# start of LISTED ENTRIES

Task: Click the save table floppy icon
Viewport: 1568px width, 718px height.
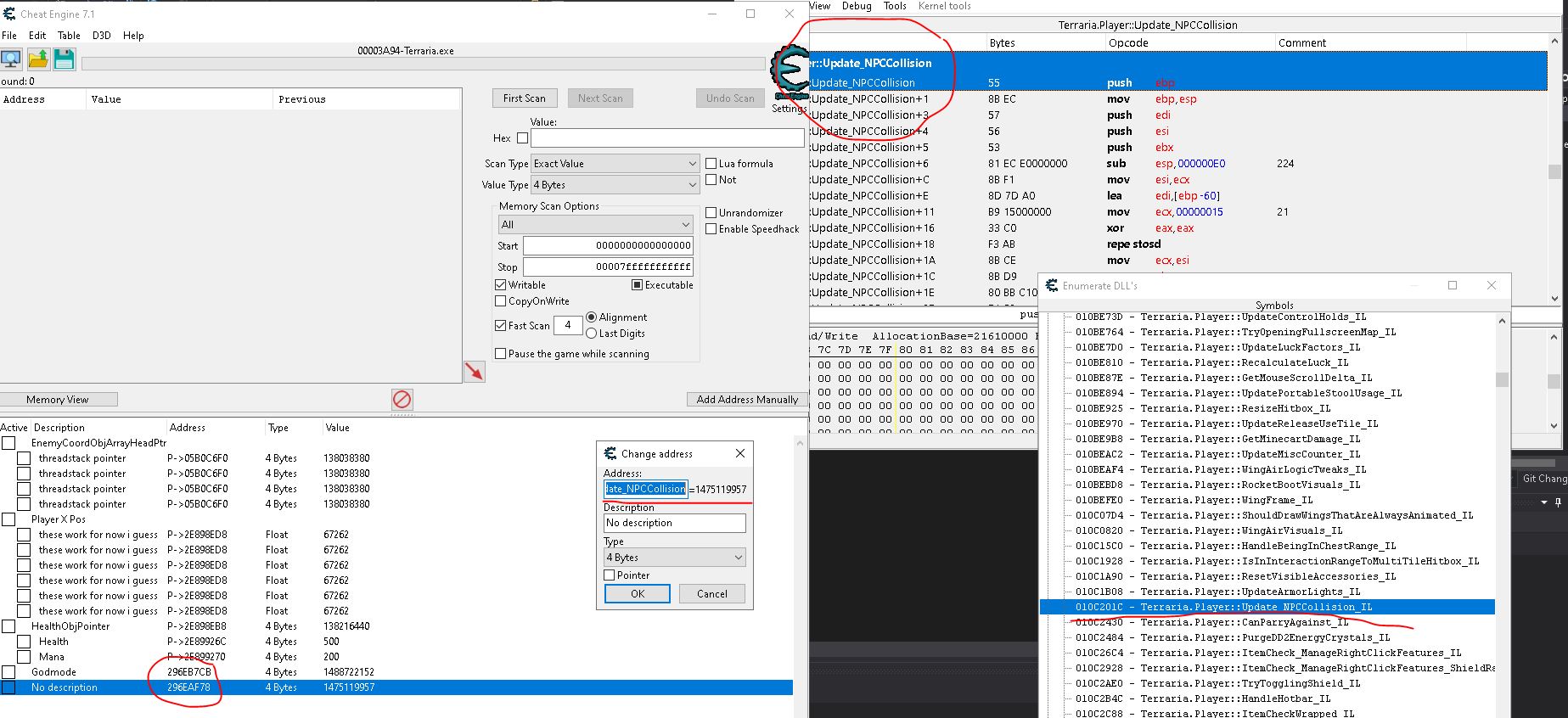Action: [x=65, y=59]
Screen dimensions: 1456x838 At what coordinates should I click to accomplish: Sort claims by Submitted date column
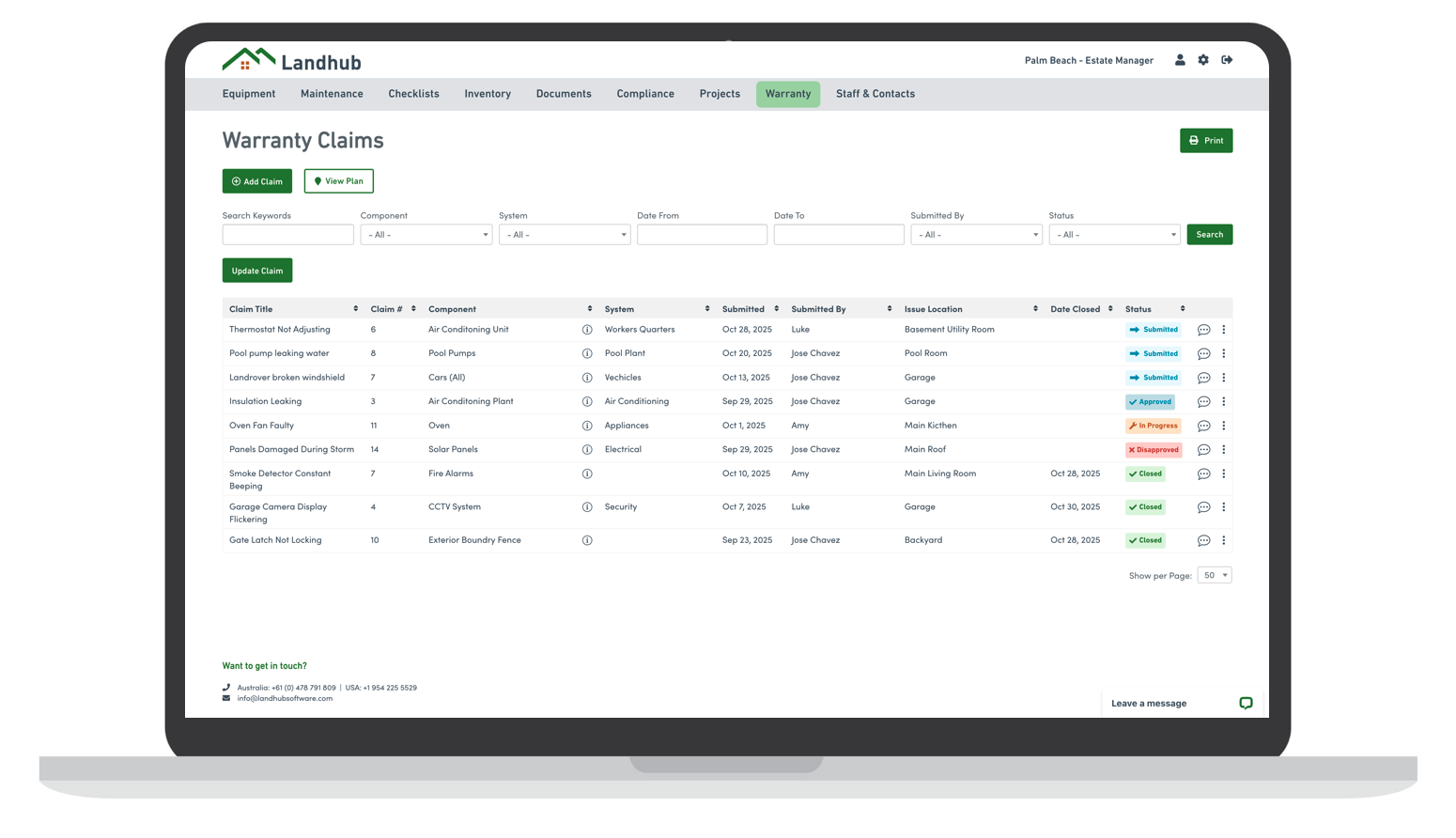tap(776, 309)
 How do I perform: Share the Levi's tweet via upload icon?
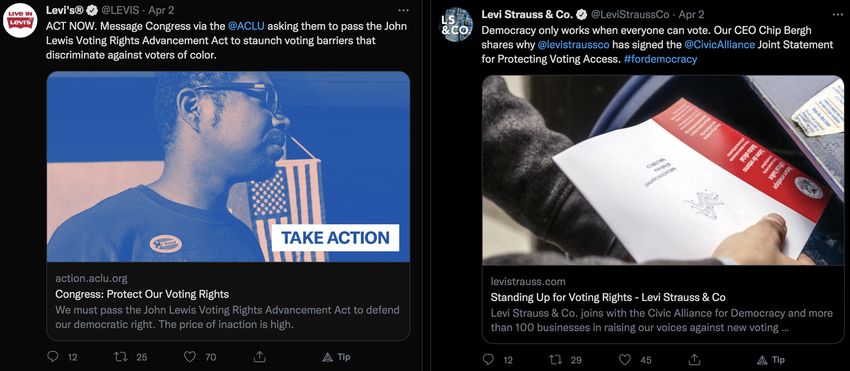point(259,356)
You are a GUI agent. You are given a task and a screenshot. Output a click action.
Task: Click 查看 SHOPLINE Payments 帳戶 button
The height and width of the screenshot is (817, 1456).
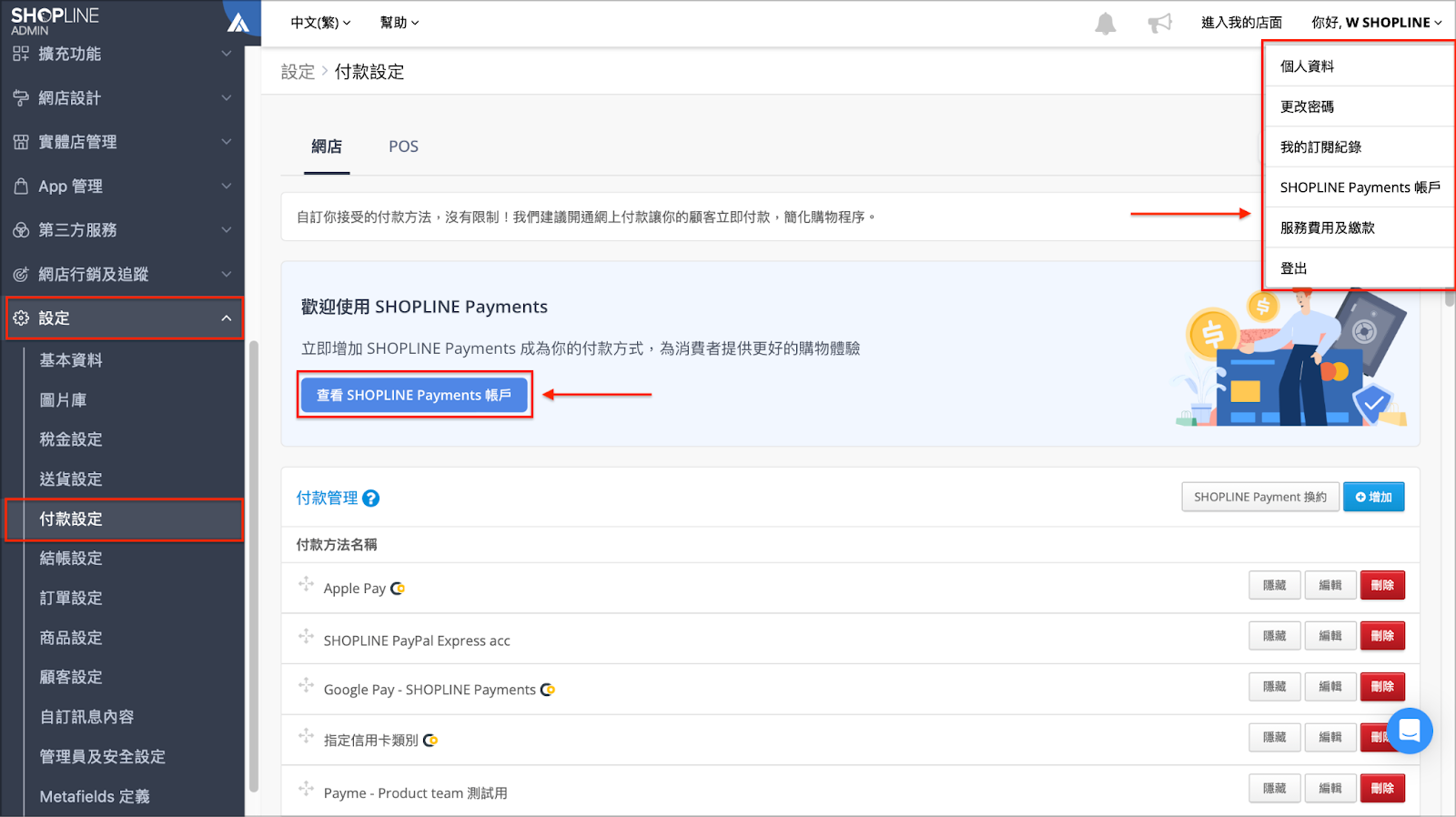414,395
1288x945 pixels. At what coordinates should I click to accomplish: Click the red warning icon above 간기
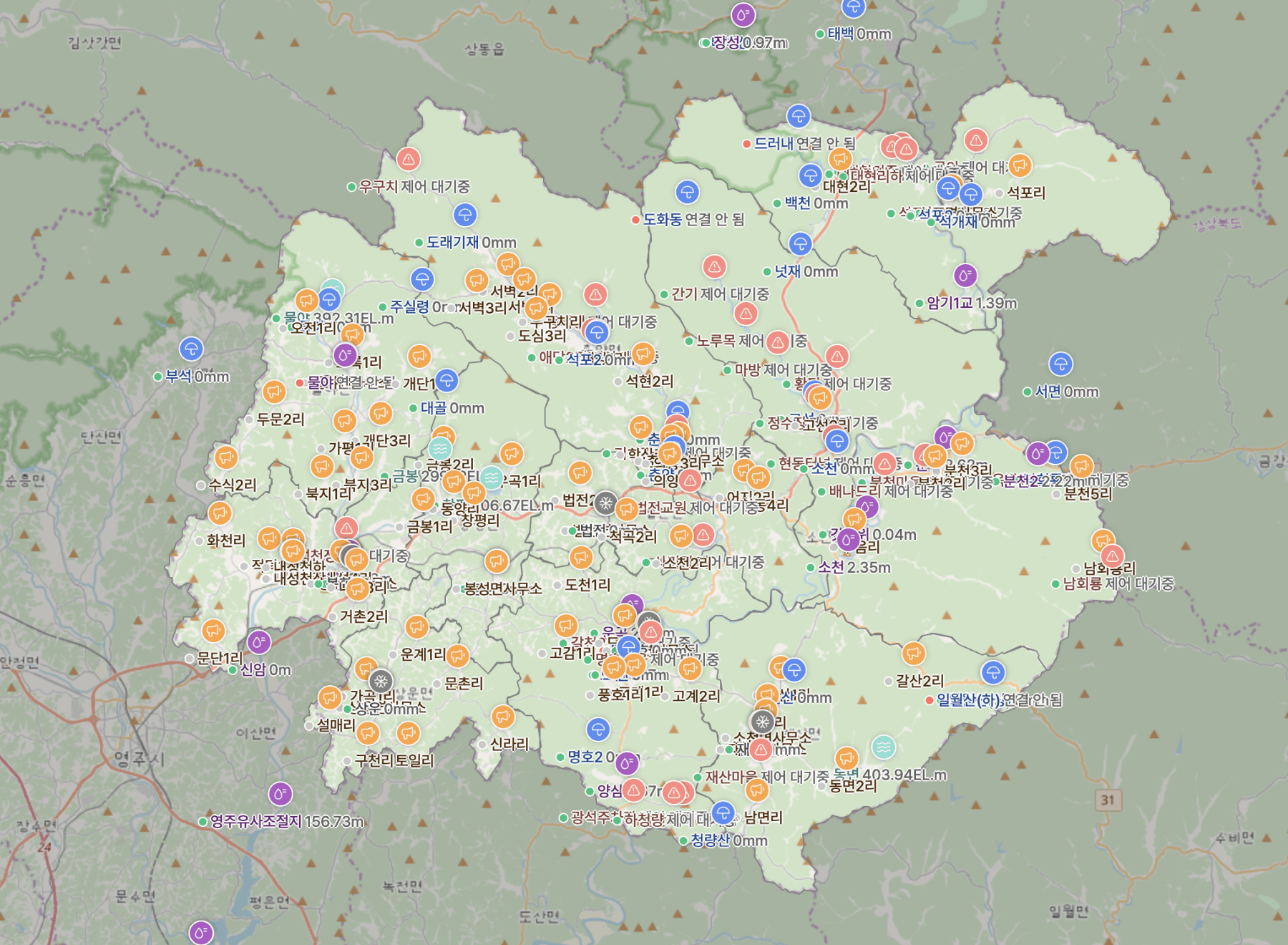(x=714, y=266)

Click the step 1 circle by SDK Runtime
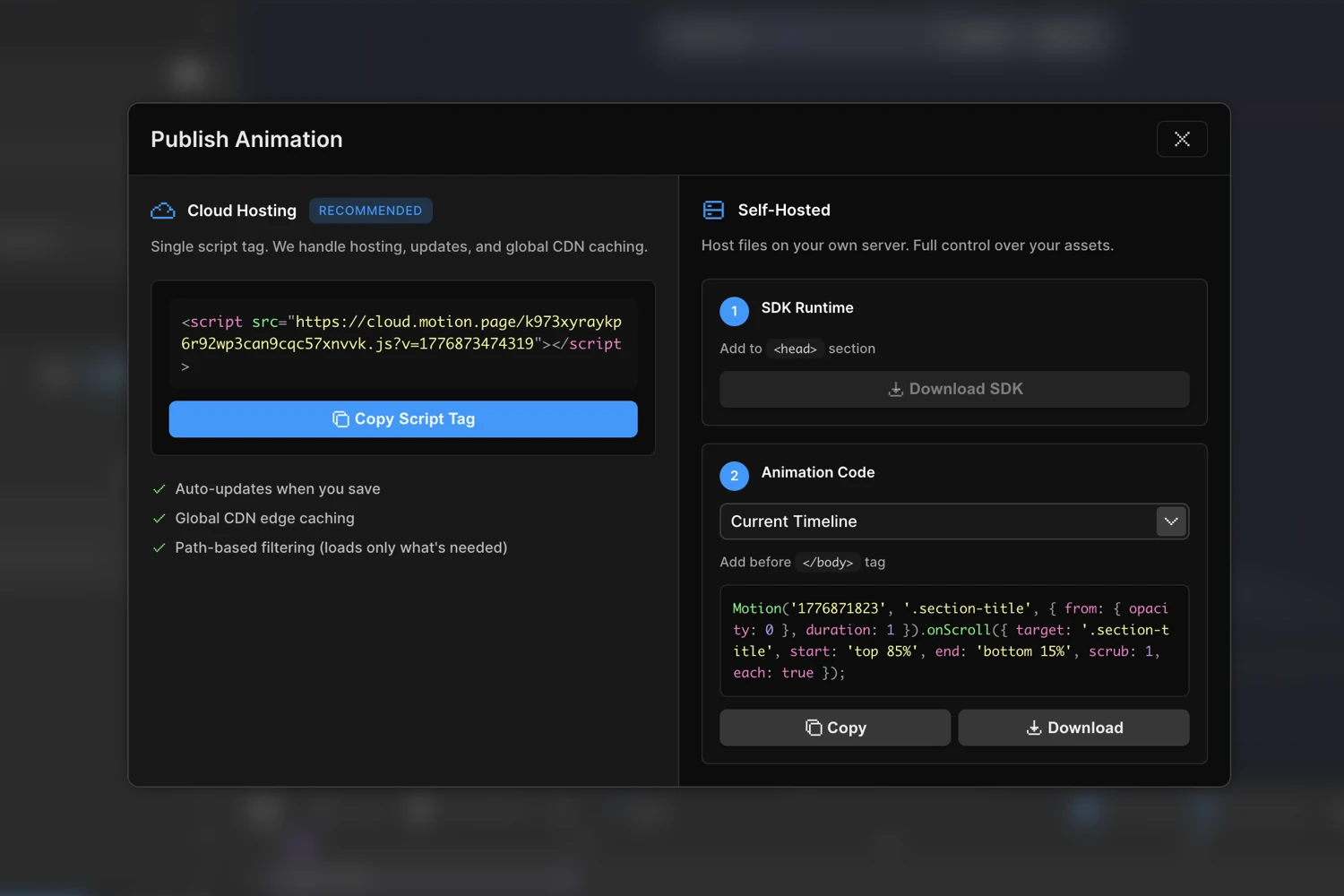click(734, 311)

# end of LISTED ENTRIES

WRITTEN TASK
Rewrite every line of the records above, requests included, scaling only the coordinates in the answers by 0.8 and rounding each result to a whole number, with halves rounded up. Leave the pictures out.

SOLUTION FOR THIS EXERCISE
Task: Click the save table floppy icon
Viewport: 1568px width, 718px height.
Action: [x=52, y=47]
Screen dimensions: 1456x838 At what coordinates should I click to accomplish: Sort claims by Submitted date column
tap(621, 247)
 How do I perform: Share the Levi's tweet via upload icon?
point(207,285)
You are a GUI agent. You are given a task and a screenshot. Output a click action.
Task: Click 查看 SHOPLINE Payments 帳戶 button
The height and width of the screenshot is (817, 1456).
331,316
1288x945 pixels. At what coordinates should I click to accomplish: Click the red warning icon above 간기
(x=571, y=213)

Click the step 1 circle by SDK Runtime
click(587, 249)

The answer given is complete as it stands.